AI Prompting Strategy
The LLM systems were initially greeted with a prompt saying “Hello,” followed by standardized inquiries presented as: “Please provide the most accurate diagnoses from the texts that will be given below.” Each case was individually presented by copy-pasting it from a Word document and requesting each system to provide a diagnosis of the case scenario based on the information presented. The first response of each system to the inquiry was documented. If no diagnosis was given, the prompt was repeated as such: “Please, based on the histopathological report information given above, provide the most likely disease that causes it.” Until a diagnosis was obtained. In some cases, after a diagnosis was provided, an additional question was asked to specify the histologic subtype of the condition (e.g., if the diagnosis was “seborrheic keratosis”, the system was asked to specify the histologic subtype). Furthermore, the board-certified external pathologist was tested with the same questions, and the correct diagnosis was inquired.
Response Categorization
The responses from both systems and the external pathologist were categorized into three subtypes: complete agreement with the original diagnosis by the human pathologists, partial agreement, or none agreement.
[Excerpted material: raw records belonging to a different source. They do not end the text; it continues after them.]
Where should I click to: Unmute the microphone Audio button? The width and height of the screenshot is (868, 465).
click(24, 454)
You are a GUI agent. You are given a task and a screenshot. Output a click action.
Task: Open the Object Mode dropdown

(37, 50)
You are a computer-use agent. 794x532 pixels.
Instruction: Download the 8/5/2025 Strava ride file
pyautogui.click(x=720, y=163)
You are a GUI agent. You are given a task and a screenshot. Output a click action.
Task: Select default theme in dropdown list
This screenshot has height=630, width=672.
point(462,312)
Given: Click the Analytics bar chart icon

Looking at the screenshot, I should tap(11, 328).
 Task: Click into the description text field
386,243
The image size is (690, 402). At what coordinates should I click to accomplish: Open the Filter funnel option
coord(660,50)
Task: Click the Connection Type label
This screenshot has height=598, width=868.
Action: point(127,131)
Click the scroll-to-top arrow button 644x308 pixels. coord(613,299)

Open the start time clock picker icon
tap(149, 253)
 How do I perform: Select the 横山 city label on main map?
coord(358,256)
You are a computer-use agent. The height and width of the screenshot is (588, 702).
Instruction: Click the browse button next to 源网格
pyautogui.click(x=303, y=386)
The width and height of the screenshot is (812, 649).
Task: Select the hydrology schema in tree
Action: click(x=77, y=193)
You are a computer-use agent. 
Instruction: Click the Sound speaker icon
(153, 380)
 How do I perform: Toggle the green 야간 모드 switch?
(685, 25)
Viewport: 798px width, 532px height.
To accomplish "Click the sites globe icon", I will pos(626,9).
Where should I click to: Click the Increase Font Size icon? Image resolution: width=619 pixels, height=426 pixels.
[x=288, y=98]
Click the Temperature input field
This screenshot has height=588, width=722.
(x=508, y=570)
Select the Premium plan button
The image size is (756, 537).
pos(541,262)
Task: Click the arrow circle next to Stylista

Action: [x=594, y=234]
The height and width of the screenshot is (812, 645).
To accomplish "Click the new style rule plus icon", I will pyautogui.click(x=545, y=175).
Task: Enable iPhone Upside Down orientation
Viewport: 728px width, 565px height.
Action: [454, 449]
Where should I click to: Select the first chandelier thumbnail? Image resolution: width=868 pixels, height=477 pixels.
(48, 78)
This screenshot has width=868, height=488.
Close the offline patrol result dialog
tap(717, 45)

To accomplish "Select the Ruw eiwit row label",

The criteria for categorizing agreement levels into "complete," "partial," and "none agreement" are based on the distinction between general and specific diagnostic classifications. For instance, when the original diagnosis provides a detailed type and subtype (e.g., "Seborrheic keratosis, irritated type"), an AI tool's or external pathologist's response was classified as demonstrating "complete agreement" if it accurately identifies both the general diagnosis ("Seborrheic keratosis") and the specific subtype ("irritated type"). This classification acknowledges that accurate identification of both components reflects a thorough understanding and alignment with the original diagnosis. Conversely, an assessment was categorized as "partial agreement" if the response correctly identifies the general diagnosis but inaccurately specifies the subtype. Furthermore, a diagnosis was classified as demonstrating "no agreement" when both the general diagnosis and subtype provided by the AI tool or external pathologist are incorrect. These classification criteria draw upon established methodologies in diagnostic agreement studies, emphasizing the importance of distinguishing between different levels of agreement based on the precision and correctness of diagnostic outputs [7].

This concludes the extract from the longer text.